**Goal of the exercise**. In the comment on bankruptcy equity committees below, translate the sentence "These informal committees invariably are represented by counsel." into Spanish.

**Excerpted text**.
-.-.-

Insensitive: Are you kidding me? Read between the lines my friends and listen to the hearing if you have not. Listen to what Rosen said, that is a hint!
Go about half way down the page and then re-read this paragraph.
“Ad hoc” or informal committees often will already have been formed before such a request, so that equity's concerns may have already been brought to the attention of management or debtor's counsel (with less than satisfactory results). These committees consist of shareholders who are knowledgeable of the company's condition and typically disenchanted with the attention given to their interests or management's general intentions regarding equity. These informal committees invariably are represented by counsel. In fact, given the volume of recent equity committee solicitations, there are a growing number of law firms and financial advisory firms who actively compete to represent such committees. Like professionals for official creditors' committees, 673694-1 professionals for official equity committees are compensated from assets of the bankruptcy estate.

-.-.-

**Given data**.
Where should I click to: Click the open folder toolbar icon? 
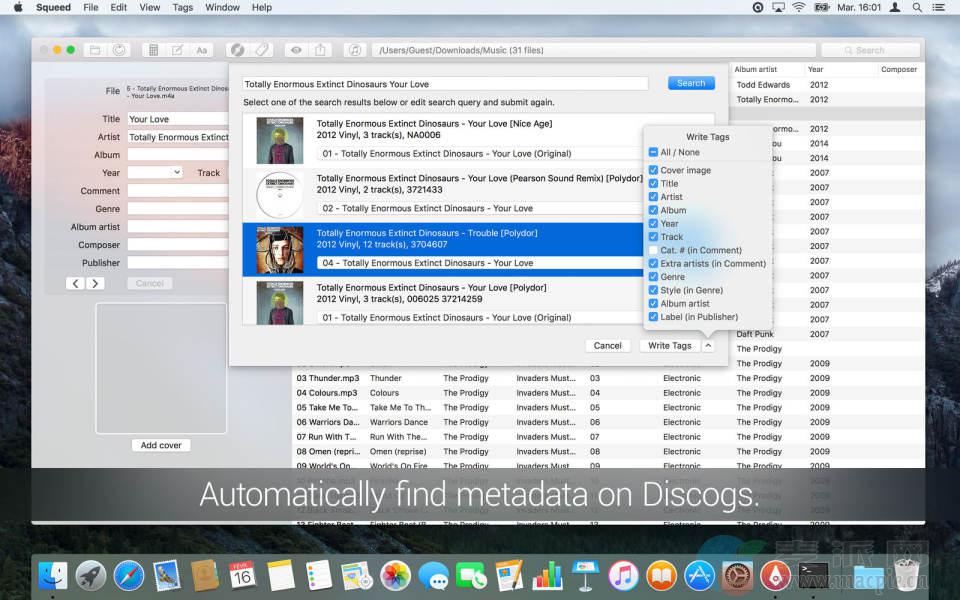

-.-.-

**Answer below**. Estos comités informales invariablemente están representados por abogados.